Another family clutched each other in grief at a cotton field transformed into a cemetery, where a seemingly endless stream of bodies arrived for swift burials.
- 26 million people affected -
The United Nations has warned that at least 870,000 people urgently need hot meals across Turkey and Syria. In Syria alone, up to 5.3 million people may have been made homeless.
Almost 26 million people have been affected by the earthquake, the World Health Organization (WHO) said as it appealed Saturday for $42.8 million to cope with immediate health needs as dozens of hospitals have been damaged.
Turkey's disaster agency said more than 32,000 people from Turkish organisations are working on search-and-rescue efforts, along with 8,294 international rescuers.
"Our co-workers are in a bad situation. Their families are victims and their houses are destroyed," said Burhan Cagdas, son of the owner of a diner in Gaziantep that has served up to 4,000 free meals a day outdoors since the tragedy struck.
His own family has been sleeping in cars since Monday in the city where at least 2,000 have died and tens of thousands have been forced out of unsafe homes.
Clashes have also been reported and the UN rights office on Friday urged all sides in the affected area -- where Kurdish militants and Syrian rebels operate -- to allow humanitarian access.
Austrian soldiers and German rescue workers called off their searches for several hours on Saturday in Hatay, citing difficult security amid firing between local groups.
The outlawed Kurdistan Workers' Party, considered a terrorist group by Ankara and its Western allies, has announced a temporary halt in fighting to ease recovery work.
On Sunday, a UN convoy of ten trucks crossed from Turkey to northwest Syria, an area largely beyond the control of the central government in Damascus, via the Bab al-Hawa border crossing, according to an AFP correspondent.
The trucks were carrying shelter kits including plastic sheeting, ropes and screws and nails for tents as well blankets, mattresses and carpets.
A border crossing between Armenia and Turkey also opened for the first time in 35 years on Saturday to allow five trucks carrying food and water into the quake-hit region.
- Medical aid for Aleppo -
Aid has been slow to arrive in Syria, where years of conflict have ravaged the healthcare system and parts of the country remain under the control of rebels battling the government of President Bashar al-Assad, which is under Western sanctions.

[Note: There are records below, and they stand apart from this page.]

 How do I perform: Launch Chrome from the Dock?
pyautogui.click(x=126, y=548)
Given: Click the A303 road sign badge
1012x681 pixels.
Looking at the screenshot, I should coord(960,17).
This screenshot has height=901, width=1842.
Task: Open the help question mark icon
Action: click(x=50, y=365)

WHO chief Tedros Adhanom Ghebreyesus took a flight full of emergency medical equipment into the quake-stricken city of Aleppo on Saturday.
Damascus said it had approved the delivery of humanitarian assistance to quake-hit areas outside its control in Idlib province and a convoy was expected to leave on Sunday, though the delivery was later postponed without explanation.
The transport ministry said 57 aid planes had landed in Syria this week.
UN Secretary-General Antonio Guterres has urged the Security Council to authorise the opening of new cross-border aid points between Turkey and Syria, with a meeting to discuss Syria possible in the coming days.
Turkey said it was working on opening two new routes into rebel-held parts of Syria.
- Anger builds -
But after days of grief and anguish, anger in Turkey has been growing over the poor quality of buildings as well as the government's response to the country's worst disaster in nearly a century.
Turkish police reportedly detained 12 people on Saturday, including contractors, over collapsed buildings in the southeastern provinces of Gaziantep and Sanliurfa.
Officials and medics said 24,617 people had died in Turkey and 3,574 in Syria. The confirmed total now stands at 28,191.